Preventing Corporate Espionage | 5 Tips

Preventing Corporate Espionage | 5 Tips

Preventing corporate espionage is an important undertaking in business that many people aren’t aware of. Most companies don’t even consider that there are bad actors out there who want to take their intellectual property and customers. The threat is real, though, and there are those who want to take the easy road and steal rather than create. Companies that develop new technologies need to protect their ideas and inventions from the competition. Here are a few tips to help safeguard sensitive information.

Screen Potential Employees

Don’t underestimate your competition and their willingness to plant a spy in your company. Finding top talent is a vital goal, but background checks should be performed on everyone. Huge companies with thousands of employees may end up with their secrets being sold off without anyone knowing it. Limiting access to trade secrets is a must, and only those with top security clearance should have access.
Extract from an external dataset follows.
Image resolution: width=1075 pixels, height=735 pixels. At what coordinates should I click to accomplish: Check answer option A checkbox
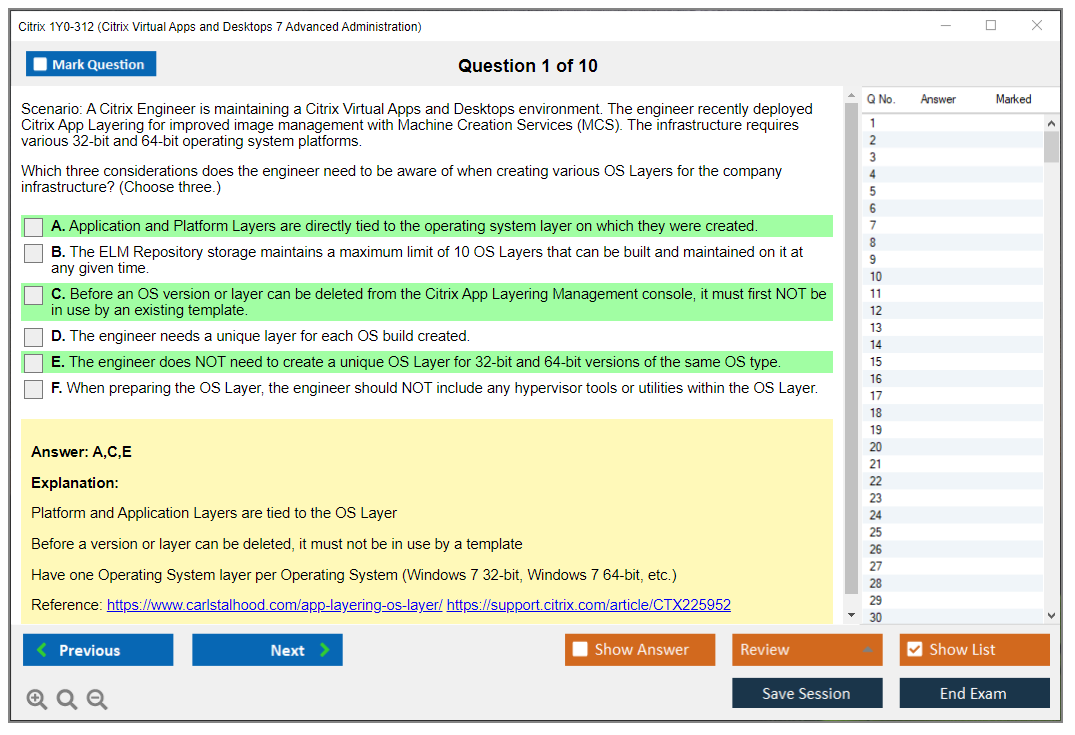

Limit and Protect Physical Documents

The easiest way to steal trade secrets is to walk off with them. Physical information (paper documents, thumb drives, or blueprints) is the easiest to steal. There is no record of anyone logging in to a server on a date at a certain time, showing what they viewed. The best defense against that is to scan all physical documents, convert them to digital, and destroy them. Digital documents can be protected on a dedicated server behind firewalls.

Protect Digital Information

All digital information needs protection as well. The digital age is making it possible to steal information from a different hemisphere. Protect the digital information you have with dedicated servers and firewalls. Limit the access of sensitive information to those who need it. Don’t let an accountant have access to the latest algorithm or plans for a semiconductor; it’s not necessary for their job.

Develop NDAs

Start preventing corporate espionage by issuing nondisclosure agreements, or NDAs. Have all incoming personnel sign one to make sure they don’t share sensitive information. Keep in touch with the teams to find out if there are disgruntled employees who might sell information. This simple contract should keep those from trading secrets under the penalty of law.